Name origin: "TTY" is short for "teletypewriter" — a physical device from the 1960s that printed output on paper and sent keystrokes over a serial line. When Unix was developed at Bell Labs (1969-1971), teletypewriters were the standard interface. The kernel's TTY subsystem was written to manage these physical devices. Decades later, we still use the TTY abstraction even though physical teletypewriters are museum pieces. A "pseudo-terminal" (PTY) is a software emulation of a TTY — every terminal emulator, SSH session, and tmux window creates one.

Fun fact: The reason Ctrl+C sends byte 0x03 dates back to ASCII (American Standard Code for Information Interchange, 1963). ASCII codes 0-31 are "control characters" — pressing Ctrl with a letter produces the ASCII code for that letter minus 64. So Ctrl+C = 67 - 64 = 3 (ETX, End of Text). Ctrl+D = 68 - 64 = 4 (EOT, End of Transmission). This mapping is hardwired into the ASCII table and has not changed since 1963.

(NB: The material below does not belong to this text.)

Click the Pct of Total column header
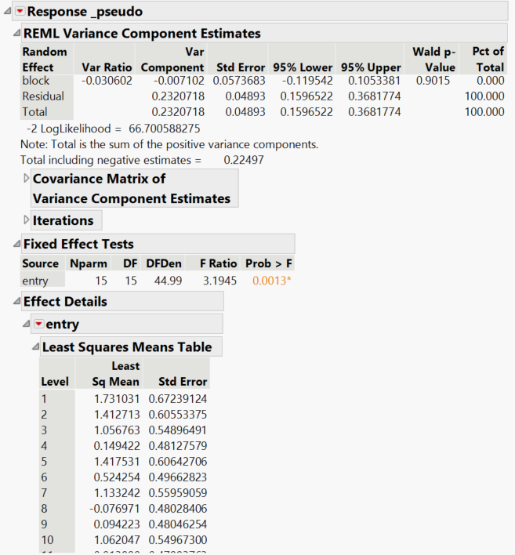 pos(488,60)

2. How Keystrokes Become Actions

You press Enter:
  1. Terminal emulator sends byte 0x0D (carriage return)
  2. TTY driver may translate to 0x0A (newline) based on settings
  3. Shell receives the newline, parses the buffered command
  4. Shell forks, sets up redirects, execs the program

You press Ctrl+C:
  1. Terminal emulator sends byte 0x03
  2. TTY driver intercepts it (not the shell or program)
  3. TTY driver sends SIGINT to the foreground process group
  4. Program receives the signal and (usually) dies

Key insight: Ctrl+C is handled by the kernel TTY driver, not the shell. That is why it works even when the shell is not processing input.

3. PATH Resolution

When you type a command, the shell searches for it:

# See your PATH (colon-separated directory list)
echo "$PATH"

# See it one directory per line
echo "$PATH" | tr ':' '\n'

# Find where a command lives
type ls            # shell built-in awareness
command -v python3 # POSIX-portable
which -a python3   # all matches in PATH

Rules: - Directories are searched left to right; first match wins - The shell caches lookups in a hash table (hash -r to clear) - Relative paths and ./ bypass PATH entirely - Scripts invoked by cron, systemd, or CI may have a different PATH

4. File Descriptors and Streams

Every process starts with three open file descriptors:

FD Name Default Purpose
0 stdin keyboard/pipe Input
1 stdout terminal/pipe Normal output
2 stderr terminal Error output

The shell sets up redirects before the program starts:

# Redirect stdout to a file
cmd > out.txt

# Redirect stderr to a file
cmd 2> err.txt

# Redirect both stdout and stderr to the same file
cmd > all.txt 2>&1

# Feed a file as stdin
cmd < input.txt

# Pipe: stdout of producer → stdin of consumer
producer | consumer

# Discard output
cmd > /dev/null 2>&1

Common mistake: cmd 2>&1 > file is not the same as cmd > file 2>&1. Redirections are processed left to right. In the first form, stderr goes to the original stdout (terminal), then stdout goes to the file. Order matters.

5. Job Control

The shell manages background and foreground process groups:

# Run in background
long_command &

# Suspend the foreground job
# Press Ctrl+Z (sends SIGTSTP via TTY driver)

# Resume in background
bg

# Bring back to foreground
fg

# List jobs
jobs

# Send a signal to a job
kill %1        # SIGTERM to job 1
kill -9 %1     # SIGKILL to job 1

When you close a terminal, the kernel sends SIGHUP to all attached jobs. Protect long-running commands:

nohup long_command &       # Ignore SIGHUP
disown %1                  # Remove from shell's job table
tmux / screen              # Full session persistence

6. Escape Sequences and TERM

Programs control the terminal by sending escape sequences — special byte patterns that the terminal emulator interprets as commands:

\033[31m   → set text color to red
\033[0m    → reset formatting
\033[2J    → clear screen
\033[H     → move cursor to top-left

The TERM environment variable tells programs what escape sequences the terminal understands. If it is wrong, things break:

# Check current TERM
echo "$TERM"
# Common values: xterm-256color, screen-256color, tmux-256color

# See what your terminal supports
infocmp "$TERM"

When you see garbage like ^[[D or ^[[32m in output, one of these is true: - TERM is set incorrectly - The program is sending sequences the emulator does not support - You piped terminal-aware output through something that strips nothing

7. Canonical vs Raw Mode

The TTY driver has two major modes:

Mode Behavior Used By
Canonical (cooked) Line-buffered, shell editing works bash prompt, cat
Raw (cbreak) Characters sent immediately, no buffering vim, top, less, REPLs
# Inspect current TTY settings
stty -a

# If your terminal is broken (no echo, wrong mode):
stty sane    # Reset to sane defaults
reset        # Full terminal reset (also clears screen)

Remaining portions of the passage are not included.